6.1/10
Senior Film Conservator
A definitive 6.1/10 rating for a film that redefined the boundaries of cult cinema. Important News remains a cornerstone of transgressive art.
If you like old-school journalism dramas where people actually smoke in the office and wear hats indoors, you'll probably get a kick out of Important News. It isn't a blockbuster, and it doesn't try to be. If you're looking for high-octane thrills or complex twists, you'll be bored stiff within ten minutes.
It’s really just a conversation piece, honestly. A snapshot of a time when the biggest stress in life was deciding whether a local festival deserved more ink than a bank robbery. It feels quaint, maybe even a little too polite by modern standards.
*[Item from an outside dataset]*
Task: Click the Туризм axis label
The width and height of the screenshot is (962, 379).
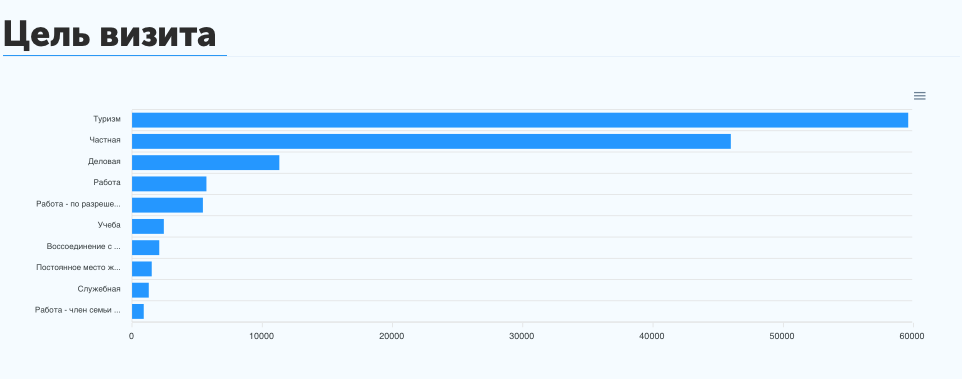Action: coord(107,119)
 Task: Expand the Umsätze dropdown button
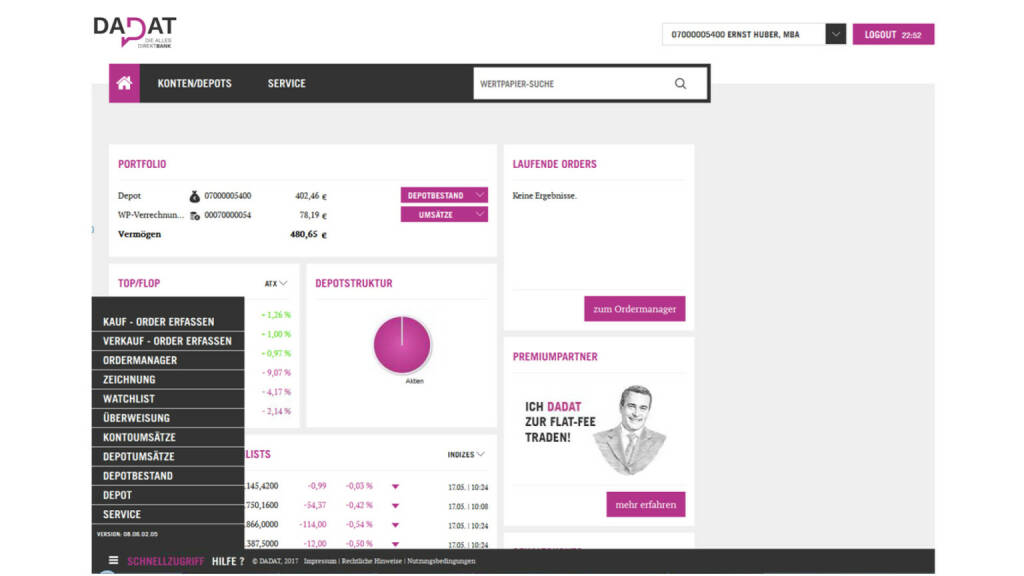(444, 215)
Seeing a young Jimmy Stewart here is the main draw, obviously. He has that familiar, hesitant way of speaking, even back then. It’s like watching a rough draft of the persona he perfected later. He carries the desk-bound scenes with a level of comfort that makes the whole thing feel lived-in.
There’s this one moment where he’s staring at two different proofs on his desk. He doesn't say a word. Just taps his pencil. It goes on for about four seconds too long, which is exactly why I liked it. It felt like a human pause, not a scripted one.
It’s a bit like watching The Wrong Mr. Wright in terms of pacing—slow, deliberate, and reliant on the lead actor just being likable. There’s no grand explosion or dramatic reveal. The stakes are entirely internal, which is either genius or frustrating depending on your mood.
I caught myself thinking about my own local paper while watching this. Nobody cares about the bake sale anymore, but back then, it was the front page news. Maybe we lost something when we started chasing only the loudest headlines. Or maybe I'm just getting sentimental. 🗞️
Either way, it’s a tiny, dusty gem of a film. Just don't go in expecting it to change your life. It’s happy just being a quiet, well-made story about a guy trying to do the right thing with a typewriter.